(1) Yunanistan: MÖ 800-1100

Hecesel Yazı
Yunan uygarlığının milattan önceki dönemini anlattığımız yazı dizimizin ilk bölümü, iyi okumalar.

Homeros’un M.Ö. 800 ve 700 yılları arasında yazılmış olan İlyada ile Odysseia adlı destanları Truva savaşları sırasında efsanevi Yunan kahramanlarının serüvenlerini anlatır. Bu öykülerin M.O. 1800-1100 yılları arasında gerçekten yaşandığına yüzyıllar boyunca kuşkuyla bakıldı. Ancak, Heinrich Schliemann (1822 – 1890) adlı bir Alman arkeoloğu Truva’da ve Mykenai’de Homeros’un destanlarını destekleyen kalıntılar bulunca, bu kuşkular ortadan kalktı.

Hecesel yazı Girit’ten geldi. Çizgisel denilen bu yazı düzeni, ticari amaçlarla yaygın olarak kullanılırdı, örneğin resimde Mykenai’ de bulunan otların listesi görülmektedir.

Tunç Devri

Yunanistan yarımadasında odaklaşmış olan Yunan Tunç devri, hem ticaretin gelişmesine, hem de servet birikimine olanak tanıyan bu madenin yaygın biçimde kullanılmasıyla başladı. Gene bu sıralarda, Tesalya ovalarında ve kuzeyde tahıl ekonomisinin yerini, buğday, zeytin ve bağcılığa dayanan bir ekonomi alıyordu. M.Ö. 2500 yıllarında bu ekonomi, Argos ovasındaki Lerna kentinde bulunan Tiles Sarayı’nın başlıca geçim kaynağı idi. Ne var ki, M.Ö. 2200 yıllarında Lerna ile birlikte birçok yerleşme merkezi, kuzeyden saldıran istilacılar tarafından yerle bir edildi. Yunanca’ya benzeyen bir dil konuşan ilk topluluğun böylece ortaya çıktığı sanılmaktadır. Gene bu sırada çömlekçi çarkı ve bir çeşit sütunlu büyük oda olarak tanımlanabilecek olan megaron ortaya çıkmıştı. Çok geçmeden, bu uygarlığın üzerinde Girit’teki Minoslular’ın etkileri görülmeye başladı.

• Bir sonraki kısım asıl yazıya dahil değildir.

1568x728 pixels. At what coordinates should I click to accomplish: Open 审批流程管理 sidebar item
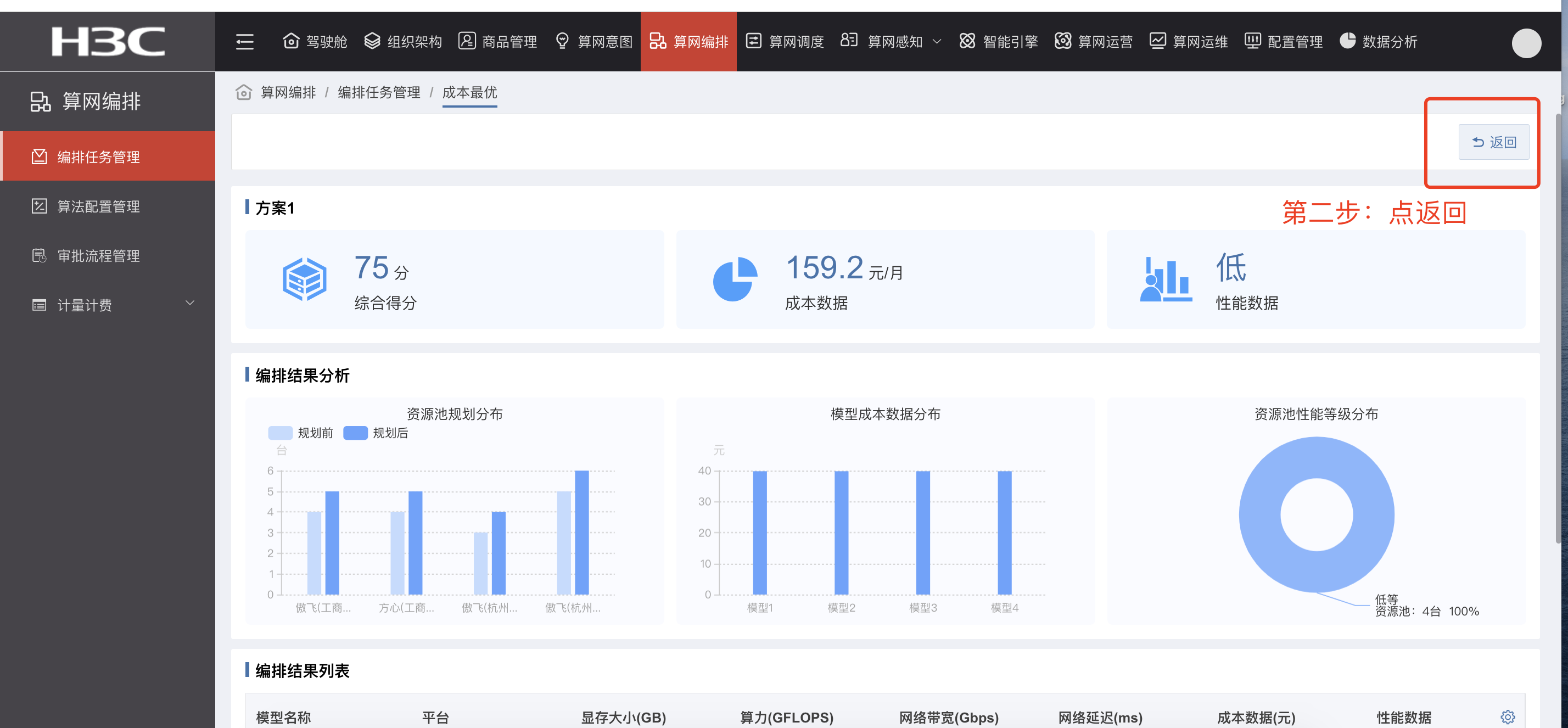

Zamanla, güçlü kentler belirdi; Mykenai bunlardan biriydi. Yarımada üzerindeki uygarlığın gelişmesine ilişkin en eski kanıtlar Mykenai’deki kuyu-mezarlarda bulunmuştur. Çoğu M.Ö. XVI. yüzyıldan kalan bu kanıtlar arasında altın, gümüş, tunç, kristal, mermer ve çamurdan yapılmış çeşitli değerli eşyalara rastlanılmıştır. Bu mezarların, zengin bir toplumu yöneten prenslere ve hatta kral ailesine ait olduğu ileri sürülebilir. Ele geçen eşyalar arasında Girit etkisini yansıtan cilalı ve ince işlemeli olanların yanı sıra Girit’e zıt düşen silahlar, zırhlar ve savaş resimleri de vardır. Köşedeki resimde görülen ciddi yüzlü altın maskenin sahibi, uysal bir saray adamı değil, bir savaşçıdır. Homeros’un ilerde serüvenlerini anlatacağı savaşçıların atalarından birisidir belki de.

İlk Yunanlılar aynı zamanda denizciydiler. Bu nedenle, kuyu- mezarlardan çıkan nesnelerin bir kısmı Girit ya da Yunan işi olmayıp, Mısırlılardan ticaret sonucu alınmış olabilir. Tarımla zengin olan ve dış ülkelerden daha fazla mal almak isteyen Yunanlılar, Giritli komşuları gibi, deniz serüvenlerine giriştiler; Truva’ya, Filistin’e, Mısır’a, İtalyan yarımadasının batısında bulunan Lipari adalarına gittiler.

Mykenai Uygarlığı
Mykenai Uygarlığı

Mykenai’lıların anayurdu Pelopannesos yarımadası ile dolaylarından oluşuyordu. Ülkenin merkezi Argolis ile Mykenai idi. Mykenai’lılar bu yörede, Girit’te yüksek bir düzeye ulaşmış olan uygarlığın kendilerine özgü bir uyarlamasını yarattılar. Minos’un denizler üzerindeki egemenliği yıkılınca, Mykenai uygarlığı onun yerini alıp tüm Ege kıyılarını etkisi altına aldı. Bu geniş bölge hiç bir zaman tek bir devletin buyruğu altına girmedi.